#### [WHAT THE TASK REQUIRES]
Print the listing in full, keeping every line exactly as it is.
________
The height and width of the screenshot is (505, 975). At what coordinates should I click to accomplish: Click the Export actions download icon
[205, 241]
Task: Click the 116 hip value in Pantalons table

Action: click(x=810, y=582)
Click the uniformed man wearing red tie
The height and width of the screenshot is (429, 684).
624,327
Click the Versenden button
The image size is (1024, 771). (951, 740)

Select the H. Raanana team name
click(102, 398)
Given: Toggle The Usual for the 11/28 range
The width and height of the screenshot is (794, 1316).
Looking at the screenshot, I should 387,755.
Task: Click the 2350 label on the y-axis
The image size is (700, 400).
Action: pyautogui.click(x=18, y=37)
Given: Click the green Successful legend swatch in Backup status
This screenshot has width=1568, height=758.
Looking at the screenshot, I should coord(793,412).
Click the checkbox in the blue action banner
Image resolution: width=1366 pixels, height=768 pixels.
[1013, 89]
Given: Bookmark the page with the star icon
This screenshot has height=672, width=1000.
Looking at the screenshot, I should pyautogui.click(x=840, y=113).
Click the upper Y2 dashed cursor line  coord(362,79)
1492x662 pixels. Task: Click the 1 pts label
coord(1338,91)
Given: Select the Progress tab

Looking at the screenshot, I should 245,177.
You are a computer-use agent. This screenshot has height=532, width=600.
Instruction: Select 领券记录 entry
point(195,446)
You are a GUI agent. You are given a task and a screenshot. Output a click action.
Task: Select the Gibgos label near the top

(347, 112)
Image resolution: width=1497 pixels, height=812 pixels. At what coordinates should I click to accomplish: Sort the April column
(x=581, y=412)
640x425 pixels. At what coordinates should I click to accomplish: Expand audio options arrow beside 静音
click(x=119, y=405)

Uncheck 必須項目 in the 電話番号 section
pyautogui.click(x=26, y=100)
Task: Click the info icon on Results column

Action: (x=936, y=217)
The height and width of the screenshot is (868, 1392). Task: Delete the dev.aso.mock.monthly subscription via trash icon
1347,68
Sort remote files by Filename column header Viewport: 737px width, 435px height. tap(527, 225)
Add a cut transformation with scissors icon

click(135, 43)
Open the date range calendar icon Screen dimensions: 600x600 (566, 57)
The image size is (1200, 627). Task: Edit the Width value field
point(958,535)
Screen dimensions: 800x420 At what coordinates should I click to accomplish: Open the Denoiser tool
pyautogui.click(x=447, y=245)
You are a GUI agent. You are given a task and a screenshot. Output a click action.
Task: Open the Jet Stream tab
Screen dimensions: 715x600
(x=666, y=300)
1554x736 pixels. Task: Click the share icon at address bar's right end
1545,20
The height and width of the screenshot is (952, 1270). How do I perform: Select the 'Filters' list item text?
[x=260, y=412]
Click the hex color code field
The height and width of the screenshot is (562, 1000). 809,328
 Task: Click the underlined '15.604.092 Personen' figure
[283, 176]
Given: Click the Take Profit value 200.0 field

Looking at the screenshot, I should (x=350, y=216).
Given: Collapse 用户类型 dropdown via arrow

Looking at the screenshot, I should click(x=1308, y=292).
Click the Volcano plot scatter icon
________
#### [FINAL ANSWER]
The height and width of the screenshot is (505, 975). At what coordinates should I click to accomplish: Click the Export actions download icon
[205, 241]
Task: Click the 116 hip value in Pantalons table

Action: click(x=810, y=582)
Click the uniformed man wearing red tie
The height and width of the screenshot is (429, 684).
624,327
Click the Versenden button
The image size is (1024, 771). (951, 740)

Select the H. Raanana team name
click(102, 398)
Given: Toggle The Usual for the 11/28 range
The width and height of the screenshot is (794, 1316).
Looking at the screenshot, I should 387,755.
Task: Click the 2350 label on the y-axis
The image size is (700, 400).
Action: pyautogui.click(x=18, y=37)
Given: Click the green Successful legend swatch in Backup status
This screenshot has width=1568, height=758.
Looking at the screenshot, I should coord(793,412).
Click the checkbox in the blue action banner
Image resolution: width=1366 pixels, height=768 pixels.
[1013, 89]
Given: Bookmark the page with the star icon
This screenshot has height=672, width=1000.
Looking at the screenshot, I should pyautogui.click(x=840, y=113).
Click the upper Y2 dashed cursor line  coord(362,79)
1492x662 pixels. Task: Click the 1 pts label
coord(1338,91)
Given: Select the Progress tab

Looking at the screenshot, I should 245,177.
You are a computer-use agent. This screenshot has height=532, width=600.
Instruction: Select 领券记录 entry
point(195,446)
You are a GUI agent. You are given a task and a screenshot. Output a click action.
Task: Select the Gibgos label near the top

(347, 112)
Image resolution: width=1497 pixels, height=812 pixels. At what coordinates should I click to accomplish: Sort the April column
(x=581, y=412)
640x425 pixels. At what coordinates should I click to accomplish: Expand audio options arrow beside 静音
click(x=119, y=405)

Uncheck 必須項目 in the 電話番号 section
pyautogui.click(x=26, y=100)
Task: Click the info icon on Results column

Action: (x=936, y=217)
The height and width of the screenshot is (868, 1392). Task: Delete the dev.aso.mock.monthly subscription via trash icon
1347,68
Sort remote files by Filename column header Viewport: 737px width, 435px height. tap(527, 225)
Add a cut transformation with scissors icon

click(135, 43)
Open the date range calendar icon Screen dimensions: 600x600 (566, 57)
The image size is (1200, 627). Task: Edit the Width value field
point(958,535)
Screen dimensions: 800x420 At what coordinates should I click to accomplish: Open the Denoiser tool
pyautogui.click(x=447, y=245)
You are a GUI agent. You are given a task and a screenshot. Output a click action.
Task: Open the Jet Stream tab
Screen dimensions: 715x600
(x=666, y=300)
1554x736 pixels. Task: Click the share icon at address bar's right end
1545,20
The height and width of the screenshot is (952, 1270). How do I perform: Select the 'Filters' list item text?
[x=260, y=412]
Click the hex color code field
The height and width of the screenshot is (562, 1000). 809,328
 Task: Click the underlined '15.604.092 Personen' figure
[283, 176]
Given: Click the Take Profit value 200.0 field

Looking at the screenshot, I should (x=350, y=216).
Given: Collapse 用户类型 dropdown via arrow

Looking at the screenshot, I should click(x=1308, y=292).
Click the Volcano plot scatter icon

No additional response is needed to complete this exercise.